You cannot in general implement a cross platform protocol without doing some work. to convert platform specific events into cross platform events. How you chose to do it is up to you. Run kitten showkey -m kitty inside kitty on wayland and see that it is indeed implemented. kitty use libxkbcommon on both X11 and wayland I dont recall having to do anything particularly difficult to implement this.

kchibisov commented 6 months ago

You cannot in general implement a cross platform protocol without doing some work. to convert platform specific events into cross platform events. How you chose to do it is up to you. Run kitten showkey -m kitty inside kitty on wayland and see that it is indeed implemented. kitty use libxkbcommon on both X11 and wayland I dont recall having to do anything particularly difficult to implement this.

Seems like you just don't want to listen, the event on wayland is after the key, and the only way to know is to batch somehow or desync with what Wayland compositor wants from you, because compositor is the one sending events, you have no control over that.

Again, the flagsUpdate event contains the state of the modifiers after the key has been pressed.

it should be tracked by the toolkit, but it's something that possible to make cross platform, unlike what we have now, since again, you have no control over modifier updates on Wayland.

Like alacritty somehow works the same on every platform when it comes to modifiers behavior. And the modifier change sequence you see on alacritty repo is the same on every platform. It even works with sticky keys, etc, because we just listen to modifier changes.

kchibisov commented 6 months ago

Run kitten showkey -m kitty inside kitty on wayland and see that it is indeed implemented.

Yes, it's broken now.
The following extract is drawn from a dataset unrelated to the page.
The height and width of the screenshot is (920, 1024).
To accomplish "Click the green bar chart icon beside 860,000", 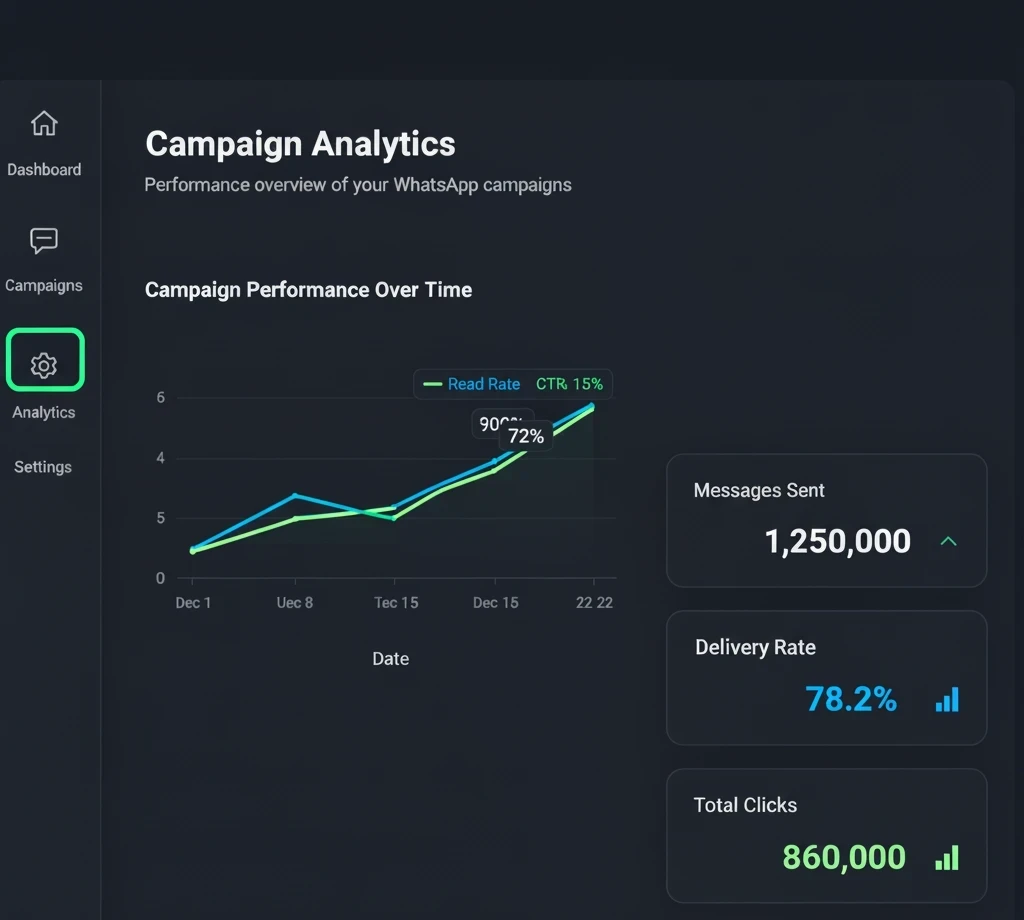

Compositor send events in that order:

[2397299.895] wl_keyboard@18.key(44459, 6864952, 42, 0) [2397299.950] wl_keyboard@18.modifiers(44460, 0, 0, 0, 0) [2397299.994] wl_keyboard@18.key(44461, 6864953, 29, 1) [2397300.108] wl_keyboard@18.modifiers(44462, 4, 0, 0, 0)

Yet my first shift is with shift modifier, but Wayland compositor told me that it was without it, so you just desync and break keyboard input.
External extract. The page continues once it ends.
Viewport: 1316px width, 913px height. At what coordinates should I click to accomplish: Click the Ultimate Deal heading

kovidgoyal commented 6 months ago

At this point you are just saying, the spec should be changed to match alacritty's behavior rather than anybody else's. If alacritty had done the work to create the protocol that might even be a justifiable position, given that you didn't, it isn't.

If you want to argue for a particular rule then please justify the rule on its own merits rather than on how easy or difficult it is for you to implement. Both kitty and ghostty are existence proofs that the current rule is easily implementable on macOS and Linux. It was literally a one line change for me to implement it in kitty. I dont know what it took for @mitchellh to implement it since his repo is private but I doubt it was more than half an hour of work, less time than you have spent arguing here already.

kovidgoyal commented 6 months ago

Run kitten showkey -m kitty inside kitty on wayland and see that it is indeed implemented.

Yes, it's broken now. Compositor send events in that order:

[2397299.895] wl_keyboard@18.key(44459, 6864952, 42, 0) [2397299.950] wl_keyboard@18.modifiers(44460, 0, 0, 0, 0) [2397299.994] wl_keyboard@18.key(44461, 6864953, 29, 1) [2397300.108] wl_keyboard@18.modifiers(44462, 4, 0, 0, 0)

Yet my first shift is with shift modifier, but Wayland compositor told me that it was without it, so you just desync and break keyboard input.

The purpose of the kitty keyboard protocol is not to match the wayland compositor. When I press shift in wayland the kitten correctly hsows me the event shift+LEFT_SHIFT_PRESS as expected. When I release it, it shows me LEFT_SHIFT_RELEASE.

kchibisov commented 6 months ago

You understand that you deliberately break Wayland input model here and shift doesn't mean that the shift modifier should be pressed and we have special events for modifiers which we should encode instead of relying on keys? That way you can have keyboard input consistent in your platform of choice and even have things like sticky keys working automatically.

My point is not how easy it's to do something or not, but because it's literally impossible to invert the order, because you don't know whether shift keysym was a modifier change or not, since you get this information from the OS and not develop on your own.

The problem is not the amount of changes needed, but about making sense and obey to the rules supported by platform. What you're doing on Wayland is not how it should be done.

kovidgoyal commented 6 months ago

Again, this is a cross platform protocol. One of its goals is to allow the development of command line programs that do not need to care what platform the terminal emulator they are running in is. Tomorrow, when Linux people get bored of Wayland and invert FooBar display server that decides to implement keyboard events in some other fashion, commnad line program developers should not need to care. It is up to the terminal implementors to keep the protocol working as per spec.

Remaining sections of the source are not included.